──────── DATA FOR THIS TASK

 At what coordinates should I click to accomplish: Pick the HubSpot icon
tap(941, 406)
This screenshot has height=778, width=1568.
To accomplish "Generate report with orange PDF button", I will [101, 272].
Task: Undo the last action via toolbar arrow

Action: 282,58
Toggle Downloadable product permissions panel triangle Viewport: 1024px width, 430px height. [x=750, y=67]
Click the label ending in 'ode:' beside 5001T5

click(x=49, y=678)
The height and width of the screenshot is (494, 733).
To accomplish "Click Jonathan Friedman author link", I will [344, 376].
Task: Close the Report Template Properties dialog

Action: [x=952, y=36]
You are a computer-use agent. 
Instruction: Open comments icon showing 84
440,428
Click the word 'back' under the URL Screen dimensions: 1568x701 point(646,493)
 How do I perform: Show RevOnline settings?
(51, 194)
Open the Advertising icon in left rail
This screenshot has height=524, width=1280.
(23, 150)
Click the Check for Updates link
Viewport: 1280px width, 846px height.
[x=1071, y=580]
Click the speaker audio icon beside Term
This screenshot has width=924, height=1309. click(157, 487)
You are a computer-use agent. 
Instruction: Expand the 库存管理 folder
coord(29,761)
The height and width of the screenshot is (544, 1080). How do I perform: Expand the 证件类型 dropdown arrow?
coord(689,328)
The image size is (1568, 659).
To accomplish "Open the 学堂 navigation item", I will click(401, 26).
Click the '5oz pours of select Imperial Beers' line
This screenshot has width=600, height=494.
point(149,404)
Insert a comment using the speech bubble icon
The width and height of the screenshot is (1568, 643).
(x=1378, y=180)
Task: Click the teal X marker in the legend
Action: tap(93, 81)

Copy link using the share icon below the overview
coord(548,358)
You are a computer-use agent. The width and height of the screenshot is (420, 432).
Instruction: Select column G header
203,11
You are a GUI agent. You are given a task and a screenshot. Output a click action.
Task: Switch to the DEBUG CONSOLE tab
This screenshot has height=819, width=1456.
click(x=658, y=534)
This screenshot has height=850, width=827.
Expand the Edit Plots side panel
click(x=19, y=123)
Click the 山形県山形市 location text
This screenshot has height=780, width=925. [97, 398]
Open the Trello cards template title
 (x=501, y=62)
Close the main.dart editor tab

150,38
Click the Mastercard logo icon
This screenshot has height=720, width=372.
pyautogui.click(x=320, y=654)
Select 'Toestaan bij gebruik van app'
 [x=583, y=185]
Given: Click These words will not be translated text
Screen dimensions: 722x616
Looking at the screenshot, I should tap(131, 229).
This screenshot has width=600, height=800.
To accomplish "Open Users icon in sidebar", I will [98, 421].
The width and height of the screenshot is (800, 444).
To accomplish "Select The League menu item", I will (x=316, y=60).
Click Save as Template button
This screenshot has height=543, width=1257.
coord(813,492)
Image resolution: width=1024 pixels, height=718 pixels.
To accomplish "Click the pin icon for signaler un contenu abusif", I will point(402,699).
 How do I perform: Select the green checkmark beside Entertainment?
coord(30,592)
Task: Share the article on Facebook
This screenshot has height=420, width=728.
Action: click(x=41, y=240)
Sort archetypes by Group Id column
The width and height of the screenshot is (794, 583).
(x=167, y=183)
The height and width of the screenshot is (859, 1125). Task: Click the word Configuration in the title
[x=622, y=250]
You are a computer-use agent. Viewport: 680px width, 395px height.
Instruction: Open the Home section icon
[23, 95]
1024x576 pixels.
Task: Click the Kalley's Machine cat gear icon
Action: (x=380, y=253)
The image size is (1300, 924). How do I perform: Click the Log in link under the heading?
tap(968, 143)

────────────────

■ WHAT IS EXPECTED ■
Take the entries above and transcribe them exactly as they stand.

■ TASK SOLUTION ■
 At what coordinates should I click to accomplish: Pick the HubSpot icon
tap(941, 406)
This screenshot has height=778, width=1568.
To accomplish "Generate report with orange PDF button", I will [101, 272].
Task: Undo the last action via toolbar arrow

Action: 282,58
Toggle Downloadable product permissions panel triangle Viewport: 1024px width, 430px height. [x=750, y=67]
Click the label ending in 'ode:' beside 5001T5

click(x=49, y=678)
The height and width of the screenshot is (494, 733).
To accomplish "Click Jonathan Friedman author link", I will [344, 376].
Task: Close the Report Template Properties dialog

Action: [x=952, y=36]
You are a computer-use agent. 
Instruction: Open comments icon showing 84
440,428
Click the word 'back' under the URL Screen dimensions: 1568x701 point(646,493)
 How do I perform: Show RevOnline settings?
(51, 194)
Open the Advertising icon in left rail
This screenshot has height=524, width=1280.
(23, 150)
Click the Check for Updates link
Viewport: 1280px width, 846px height.
[x=1071, y=580]
Click the speaker audio icon beside Term
This screenshot has width=924, height=1309. click(157, 487)
You are a computer-use agent. 
Instruction: Expand the 库存管理 folder
coord(29,761)
The height and width of the screenshot is (544, 1080). How do I perform: Expand the 证件类型 dropdown arrow?
coord(689,328)
The image size is (1568, 659).
To accomplish "Open the 学堂 navigation item", I will click(401, 26).
Click the '5oz pours of select Imperial Beers' line
This screenshot has width=600, height=494.
point(149,404)
Insert a comment using the speech bubble icon
The width and height of the screenshot is (1568, 643).
(x=1378, y=180)
Task: Click the teal X marker in the legend
Action: tap(93, 81)

Copy link using the share icon below the overview
coord(548,358)
You are a computer-use agent. The width and height of the screenshot is (420, 432).
Instruction: Select column G header
203,11
You are a GUI agent. You are given a task and a screenshot. Output a click action.
Task: Switch to the DEBUG CONSOLE tab
This screenshot has height=819, width=1456.
click(x=658, y=534)
This screenshot has height=850, width=827.
Expand the Edit Plots side panel
click(x=19, y=123)
Click the 山形県山形市 location text
This screenshot has height=780, width=925. [97, 398]
Open the Trello cards template title
 (x=501, y=62)
Close the main.dart editor tab

150,38
Click the Mastercard logo icon
This screenshot has height=720, width=372.
pyautogui.click(x=320, y=654)
Select 'Toestaan bij gebruik van app'
 [x=583, y=185]
Given: Click These words will not be translated text
Screen dimensions: 722x616
Looking at the screenshot, I should tap(131, 229).
This screenshot has width=600, height=800.
To accomplish "Open Users icon in sidebar", I will [98, 421].
The width and height of the screenshot is (800, 444).
To accomplish "Select The League menu item", I will (x=316, y=60).
Click Save as Template button
This screenshot has height=543, width=1257.
coord(813,492)
Image resolution: width=1024 pixels, height=718 pixels.
To accomplish "Click the pin icon for signaler un contenu abusif", I will point(402,699).
 How do I perform: Select the green checkmark beside Entertainment?
coord(30,592)
Task: Share the article on Facebook
This screenshot has height=420, width=728.
Action: click(x=41, y=240)
Sort archetypes by Group Id column
The width and height of the screenshot is (794, 583).
(x=167, y=183)
The height and width of the screenshot is (859, 1125). Task: Click the word Configuration in the title
[x=622, y=250]
You are a computer-use agent. Viewport: 680px width, 395px height.
Instruction: Open the Home section icon
[23, 95]
1024x576 pixels.
Task: Click the Kalley's Machine cat gear icon
Action: (x=380, y=253)
The image size is (1300, 924). How do I perform: Click the Log in link under the heading?
tap(968, 143)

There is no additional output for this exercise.